The January issue will feature a story on how Assembly 2014 inspired and encouraged a United Methodist Women member at the Church of St. Paul and St. Andrew to continue her environmental stewardship work. Included in the article is a “recipe” for how to create a bottle-cap Christmas tree, which we’re sharing here now in case you’d like to create one this Christmas!

Create a bottle cap tree

After gathering bottle caps and collecting hula hoops of all sizes, follow these steps to create your tree:

  1. Wash caps thoroughly.
  2. Make holes in the center using hammer, nails or a drill.
  3. Sort caps by color and size and hula hoops by size—each tree will need small hoops for the top, large hoops for the bottom and medium sizes in between.
  4. Create a base—you could use, for instance, an old umbrella stand or metal vegetable garden guard. Buy or find a 6 foot by 2 inch wooden dowel to put in the base.
  5. Cut heavy twine measured into eight foot lengths leaving six to eight inches at top.
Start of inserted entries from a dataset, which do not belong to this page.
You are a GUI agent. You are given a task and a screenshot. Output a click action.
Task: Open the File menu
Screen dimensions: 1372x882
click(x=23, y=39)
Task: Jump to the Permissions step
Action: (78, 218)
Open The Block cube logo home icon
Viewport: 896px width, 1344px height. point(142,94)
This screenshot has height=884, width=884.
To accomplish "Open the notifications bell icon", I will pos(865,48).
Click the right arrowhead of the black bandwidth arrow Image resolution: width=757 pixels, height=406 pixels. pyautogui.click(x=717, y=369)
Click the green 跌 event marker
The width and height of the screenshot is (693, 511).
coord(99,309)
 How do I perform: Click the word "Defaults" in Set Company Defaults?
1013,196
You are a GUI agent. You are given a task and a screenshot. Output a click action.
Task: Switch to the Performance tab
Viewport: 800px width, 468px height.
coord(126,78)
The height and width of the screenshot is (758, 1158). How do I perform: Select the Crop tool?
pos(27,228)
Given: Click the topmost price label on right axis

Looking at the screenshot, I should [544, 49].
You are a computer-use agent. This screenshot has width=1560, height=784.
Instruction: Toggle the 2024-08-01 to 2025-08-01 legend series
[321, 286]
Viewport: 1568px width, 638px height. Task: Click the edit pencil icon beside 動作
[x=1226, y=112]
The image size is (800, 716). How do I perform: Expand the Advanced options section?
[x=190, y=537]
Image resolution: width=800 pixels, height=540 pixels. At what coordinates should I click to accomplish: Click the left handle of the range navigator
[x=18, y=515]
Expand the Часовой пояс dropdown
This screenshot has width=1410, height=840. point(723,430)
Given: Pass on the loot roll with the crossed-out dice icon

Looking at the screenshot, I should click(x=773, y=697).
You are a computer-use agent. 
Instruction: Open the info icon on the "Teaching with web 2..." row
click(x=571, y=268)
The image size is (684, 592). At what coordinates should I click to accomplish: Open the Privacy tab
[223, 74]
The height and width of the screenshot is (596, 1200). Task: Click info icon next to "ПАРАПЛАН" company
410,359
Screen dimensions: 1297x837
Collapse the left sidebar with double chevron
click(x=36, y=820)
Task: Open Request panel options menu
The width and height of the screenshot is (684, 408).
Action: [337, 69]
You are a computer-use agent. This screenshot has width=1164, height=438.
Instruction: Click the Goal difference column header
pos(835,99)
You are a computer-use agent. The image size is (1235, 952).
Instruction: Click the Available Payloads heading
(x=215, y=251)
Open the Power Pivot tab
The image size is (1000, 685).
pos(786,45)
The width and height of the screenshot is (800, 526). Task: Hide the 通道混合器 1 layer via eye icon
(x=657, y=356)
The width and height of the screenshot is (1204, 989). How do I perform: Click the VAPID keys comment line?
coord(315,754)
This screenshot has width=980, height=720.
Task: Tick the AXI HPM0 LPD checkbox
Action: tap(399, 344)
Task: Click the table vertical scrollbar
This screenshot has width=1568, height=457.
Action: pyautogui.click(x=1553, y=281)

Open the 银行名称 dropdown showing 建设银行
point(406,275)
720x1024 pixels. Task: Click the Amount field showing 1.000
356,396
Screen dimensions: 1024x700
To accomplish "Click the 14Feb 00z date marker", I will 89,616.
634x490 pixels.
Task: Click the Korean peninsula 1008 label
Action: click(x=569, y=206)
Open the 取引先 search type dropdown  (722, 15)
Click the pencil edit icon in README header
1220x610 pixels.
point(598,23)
Begin to tie on smaller caps at top. A knot under each hole keeps the cap in place. Make 4-6 strands to become your tree outline.
  6. Hammer a nail into the top of the dowel leaving at least an inch above the wood so twine strands can be tied to it. Put dowel in the stand and drop hula hoops over the standing dowel. Starting with the smallest hula hoop at the top, tie the strands to the hoop equidistant apart. Raise the medium hula hoop to center and attach strands. Using this basic framework, add strands and decorate as you please!
  7. For a tree-topper, remove the coils from some old notebooks and make a “star.”
  8. Use a glue gun to reinforce the knots holding caps.
  9. Take tree outside and set it on top of overturned can. String some lights and voila—a bottle cap Christmas tree!

Bottle cap Christmas tree recipe by Charlene Floyd, taken from This and That: More Than a Cookbook, published by United Methodist Women at the Church of St. Paul and St. Andrew in New York, New York.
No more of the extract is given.